L’istituzione internazionale chiede regole più stringenti sul top management e sui soci, insieme a una maggiore supervisione sulle Fondazioni bancarie e sulle loro capacità d’indebitamento – “Nomine non trasparenti, dominio dei politici locali” – Chiesta anche una riforma di banche popolari e cooperative per trasformarle in società per azioni.

Il Fondo monetario internazionale boccia le banche popolari e le fondazioni bancarie del nostro Paese. In uno studio pubblicato oggi e titolato in modo piuttosto esplicito “Riformare la governance delle banche italiane”, l’Fmi elenca una serie d’interventi che ritiene necessari. 

In primo luogo, l’istituzione internazionale chiede regole più stringenti sul top management e sui soci, insieme a una maggiore supervisione sulle Fondazioni bancarie e sulle loro capacità d’indebitamento. Capita infatti che, per partecipare agli aumenti di capitale delle conferitarie, le fondazioni s’indebitino portando a garanzia le azioni stesse delle banche partecipate, “determinando rischi per la stabilità finanziaria”.

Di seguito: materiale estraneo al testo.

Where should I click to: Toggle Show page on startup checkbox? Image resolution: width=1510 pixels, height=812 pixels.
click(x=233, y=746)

A questo proposito, occorre ricordare che la riforma delle fondazioni è attualmente allo studio del ministero dell’Economia. L’idea esposta ieri dal presidente dell’Acri, Giuseppe Guzzetti, è di limitare al 30% la quota di patrimonio che le fondazioni possono impegnare nella banca conferitaria.

Ad oggi, il Fondo ritiene che le Fondazioni bancarie in Italia siano limitate sia “nelle responsabilità interne e sia nella vigilanza esterna”: nonostante l’esistenza di alcuni principi generali di governance inclusi nella legge istitutiva delle Fondazioni, “nella pratica la governance rimane debole”. Ad esempio, “le nomine negli organi di governo delle Fondazioni sono spesso non trasparenti e le Fondazioni non seguono regole contabili e di disclosure uniformi”.

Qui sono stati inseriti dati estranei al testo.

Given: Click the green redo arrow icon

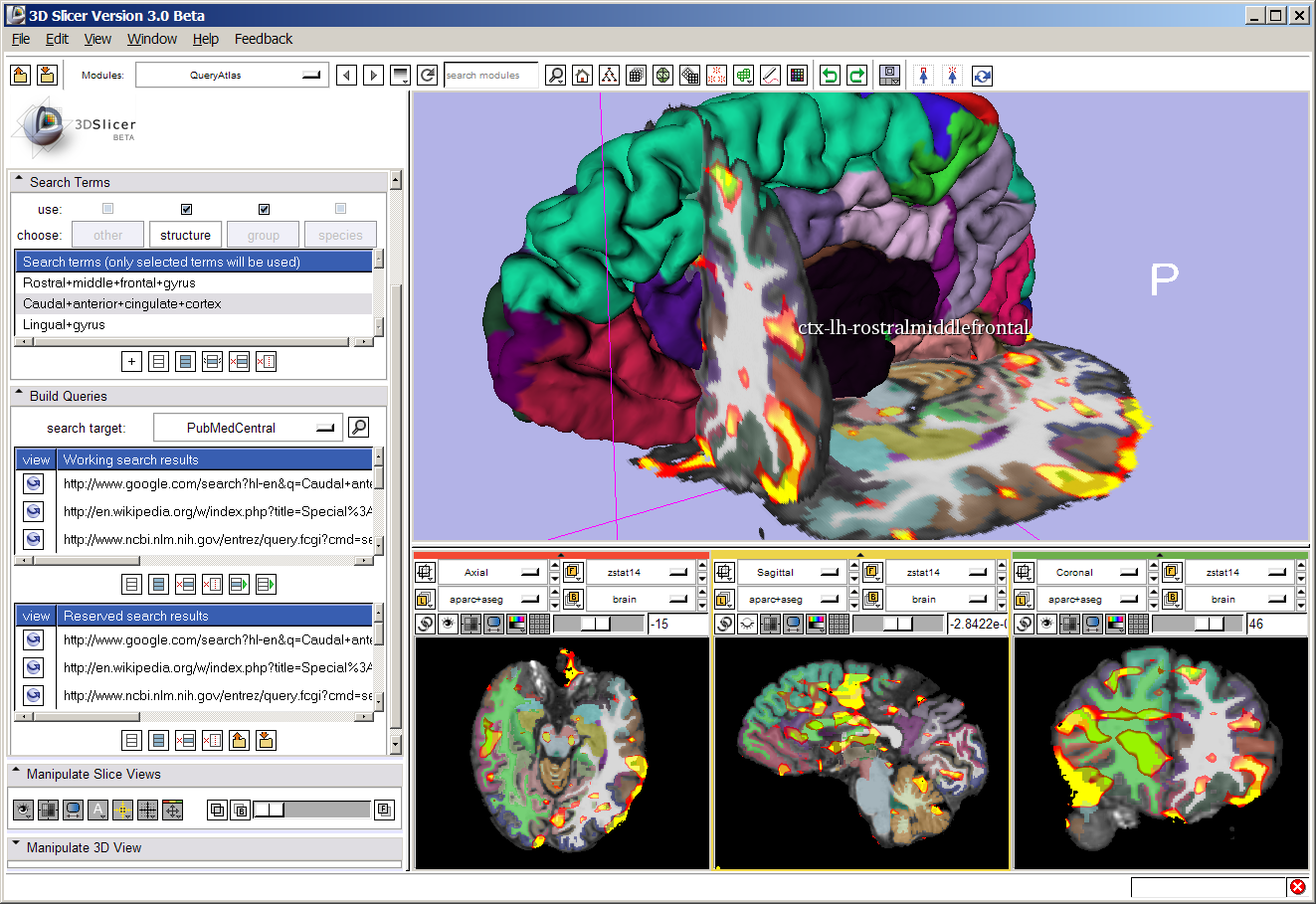Looking at the screenshot, I should [x=856, y=76].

L’Fmi cita alcuni studi accademici che confermano come “i politici locali dominino gli organi statutari delle Fondazione, accaparrandosi il 60% delle poltrone nella Fondazione Mps e il 55% nella Fondazioni Cariplo. Questi politici locali possono influenzare la governance delle banche italiane”.

Lo studio sottolinea le differenze tra il mondo delle Fondazioni italiane e quello delle Fondazioni degli altri paesi. In particolare in quelli anglo-sassoni, “gli organi statutari delle Fondazioni includono tra i loro membri esperti di investimenti, ricercatori, professionisti con un ampio raggio di conoscenze. Ma nessuna di queste Fondazioni mette dei politici nei loro organi”.

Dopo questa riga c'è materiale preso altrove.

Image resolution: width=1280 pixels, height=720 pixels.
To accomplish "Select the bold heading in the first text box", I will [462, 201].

Secondo l’Fmi, inoltre, serve una nuova regolamentazione nei prestiti delle banche verso le parti correlate e una riforma di banche popolari e cooperative per trasformarle in società per azioni, un intervento “che migliorerebbe la governance e dovrebbe creare incentivi per i nuovi azionisti ad immettere capitali freschi, razionalizzare costi e offrire opportunità di aggregazioni”.

Per quanto riguarda le popolari, “le restrizioni imposte al possesso azionario e all’esercizio dei diritti di voto (una testa, un voto) indeboliscono la valutazione di mercato e la capacità delle banche di raccogliere capitale da finanziatori esterni”. Per questo, conclude il Fondo, “le grandi banche popolari e le banche controllate dalle fondazioni tendono a mostrare livelli di capitale più bassi e qualità degli attivi più debole rispetto alla media di sistema”.